For ATAC-seq data analysis, a key step is to remove reads mapping to the mitochondrial genome (and chloroplast for plants), which can be a considerable fraction due to them having relatively naked DNA.
It seems the majority of pipelines include mitochondrial (+/- chloroplast) sequence in the reference genome, build an index, then map all the reads to this reference. Subsequently, reads mapping to 'chrM' and 'chrC' (or however they are named in the index) are removed, e.g. by piping samtools view into grep -v or some purpose-built tool.
However, a bioinformatician at my institute has recommended I try a k-mer based approach to removing mitochondrial or plastidial reads. This would involve using KMC to build a k-mer database (e.g. 31-mer) of the mt and cp genomes, then using kmc_tools filter to identify and remove raw reads (before mapping) that contain mt or cp-derived k-mers.
This seems like it would work, and would likely reduce the computation required for the later mapping stage. However, it might eliminate reads that map optimally to mt or cp sequences that have become integrated into the nuclear genome. It will also require some optimisation of k-mer length and a decision on how many k-mers should be present in a read before it is discarded.

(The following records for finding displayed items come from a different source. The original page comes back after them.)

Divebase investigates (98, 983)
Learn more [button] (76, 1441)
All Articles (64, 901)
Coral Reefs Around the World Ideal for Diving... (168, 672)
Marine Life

Given the wealth of data that will come out of a genome-wide chromatin accessibility analysis, the former may not be a huge loss, but nonetheless, I wanted to get some additional opinions on whether this approach sounds feasible and whether it is preferable.
(I'm fairly new to bioinformatics and don't really have a gut feeling for which approach will offer the best balance of sensitivity and specificity. i.e. fewest mt/cp reads erroneously kept, plus fewest nuclear reads erroneously removed.)